### WHAT TO PRODUCE
The answer must consist of the entries, copied exactly and in full.

### INPUT FOR THIS TASK
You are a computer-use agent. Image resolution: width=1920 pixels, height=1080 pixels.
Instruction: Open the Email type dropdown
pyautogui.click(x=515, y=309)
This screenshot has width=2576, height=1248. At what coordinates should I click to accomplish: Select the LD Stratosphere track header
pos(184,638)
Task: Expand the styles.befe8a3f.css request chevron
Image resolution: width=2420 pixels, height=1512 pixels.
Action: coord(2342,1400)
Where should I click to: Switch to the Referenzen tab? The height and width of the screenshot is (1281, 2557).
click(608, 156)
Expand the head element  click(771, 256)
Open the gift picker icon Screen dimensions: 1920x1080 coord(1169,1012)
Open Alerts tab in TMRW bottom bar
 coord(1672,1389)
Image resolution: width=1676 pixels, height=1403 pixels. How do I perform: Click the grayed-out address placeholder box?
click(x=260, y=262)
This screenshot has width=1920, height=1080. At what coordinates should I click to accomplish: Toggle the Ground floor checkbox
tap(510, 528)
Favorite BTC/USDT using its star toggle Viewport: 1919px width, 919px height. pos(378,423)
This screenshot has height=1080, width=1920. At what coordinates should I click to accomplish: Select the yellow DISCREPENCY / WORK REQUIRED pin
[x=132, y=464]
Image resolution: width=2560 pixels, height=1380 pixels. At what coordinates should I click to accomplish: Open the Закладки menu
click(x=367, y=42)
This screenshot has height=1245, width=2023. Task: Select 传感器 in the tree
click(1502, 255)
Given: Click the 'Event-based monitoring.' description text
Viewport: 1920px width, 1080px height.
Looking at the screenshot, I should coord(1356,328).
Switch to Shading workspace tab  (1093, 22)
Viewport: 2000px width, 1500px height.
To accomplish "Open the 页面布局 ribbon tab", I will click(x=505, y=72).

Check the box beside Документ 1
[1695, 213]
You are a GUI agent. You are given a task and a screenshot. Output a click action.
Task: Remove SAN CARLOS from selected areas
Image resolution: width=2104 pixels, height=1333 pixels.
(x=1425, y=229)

### OUTPUT BELOW
You are a computer-use agent. Image resolution: width=1920 pixels, height=1080 pixels.
Instruction: Open the Email type dropdown
pyautogui.click(x=515, y=309)
This screenshot has width=2576, height=1248. At what coordinates should I click to accomplish: Select the LD Stratosphere track header
pos(184,638)
Task: Expand the styles.befe8a3f.css request chevron
Image resolution: width=2420 pixels, height=1512 pixels.
Action: coord(2342,1400)
Where should I click to: Switch to the Referenzen tab? The height and width of the screenshot is (1281, 2557).
click(608, 156)
Expand the head element  click(771, 256)
Open the gift picker icon Screen dimensions: 1920x1080 coord(1169,1012)
Open Alerts tab in TMRW bottom bar
 coord(1672,1389)
Image resolution: width=1676 pixels, height=1403 pixels. How do I perform: Click the grayed-out address placeholder box?
click(x=260, y=262)
This screenshot has width=1920, height=1080. At what coordinates should I click to accomplish: Toggle the Ground floor checkbox
tap(510, 528)
Favorite BTC/USDT using its star toggle Viewport: 1919px width, 919px height. pos(378,423)
This screenshot has height=1080, width=1920. At what coordinates should I click to accomplish: Select the yellow DISCREPENCY / WORK REQUIRED pin
[x=132, y=464]
Image resolution: width=2560 pixels, height=1380 pixels. At what coordinates should I click to accomplish: Open the Закладки menu
click(x=367, y=42)
This screenshot has height=1245, width=2023. Task: Select 传感器 in the tree
click(1502, 255)
Given: Click the 'Event-based monitoring.' description text
Viewport: 1920px width, 1080px height.
Looking at the screenshot, I should coord(1356,328).
Switch to Shading workspace tab  (1093, 22)
Viewport: 2000px width, 1500px height.
To accomplish "Open the 页面布局 ribbon tab", I will click(x=505, y=72).

Check the box beside Документ 1
[1695, 213]
You are a GUI agent. You are given a task and a screenshot. Output a click action.
Task: Remove SAN CARLOS from selected areas
Image resolution: width=2104 pixels, height=1333 pixels.
(x=1425, y=229)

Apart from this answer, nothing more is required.